Extrait du texte
+===+

Après Reims, Grenoble, Bourges, Caen, Chambéry, c’est au tour de la cour d’appel de Paris d’entrer en opposition.

Par un arrêt du 16 mars dernier, les magistrats, après avoir opéré une appréciation in concreto de la situation d’une salariée, décident d’écarter le barème prévu par l’article L. 1235-3 du Code du travail, appelé plus communément « barème Macron ».

En effet, tout licenciement notifié depuis le 24 septembre 2017 et jugé sans cause réelle et sérieuse est encadré par un barème fixé en mois de salaire en fonction de l’ancienneté du salarié et pouvant aller jusqu’à 20 mois de salaire.

L’objectif affiché des ordonnances Macron était d’assurer une sécurité juridique et une prévisibilité des conséquences d’un licenciement.

Cependant, selon certains plaignants, cette « barémisation » a un effet dissuasif, empêchant les salariés disposant de peu d’ancienneté ou se trouvant dans une situation précaire (notamment en CDD), de faire valoir leurs droits et d’obtenir une réparation adéquate et appropriée du préjudice subi compte tenu de l’absence de prise en compte des situations individuelles et d’une pluralité de critères.

+===+

Données fournies
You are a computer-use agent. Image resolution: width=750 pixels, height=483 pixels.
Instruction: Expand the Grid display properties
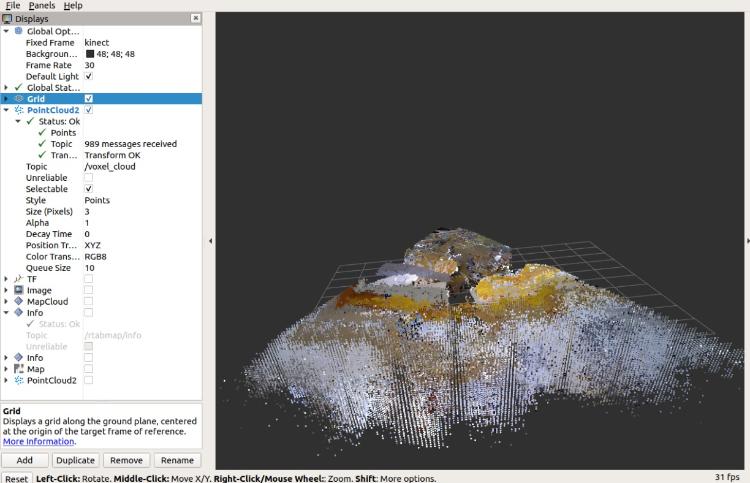[x=6, y=99]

+===+

Consigne
Restituez sans rien changer le passage de l'extrait sur le barème Macron qui commence par « Par un arrêt » et se termine par « conséquences d’un licenciement. ».

Réponse finale
Par un arrêt du 16 mars dernier, les magistrats, après avoir opéré une appréciation in concreto de la situation d’une salariée, décident d’écarter le barème prévu par l’article L. 1235-3 du Code du travail, appelé plus communément « barème Macron ».

En effet, tout licenciement notifié depuis le 24 septembre 2017 et jugé sans cause réelle et sérieuse est encadré par un barème fixé en mois de salaire en fonction de l’ancienneté du salarié et pouvant aller jusqu’à 20 mois de salaire.

L’objectif affiché des ordonnances Macron était d’assurer une sécurité juridique et une prévisibilité des conséquences d’un licenciement.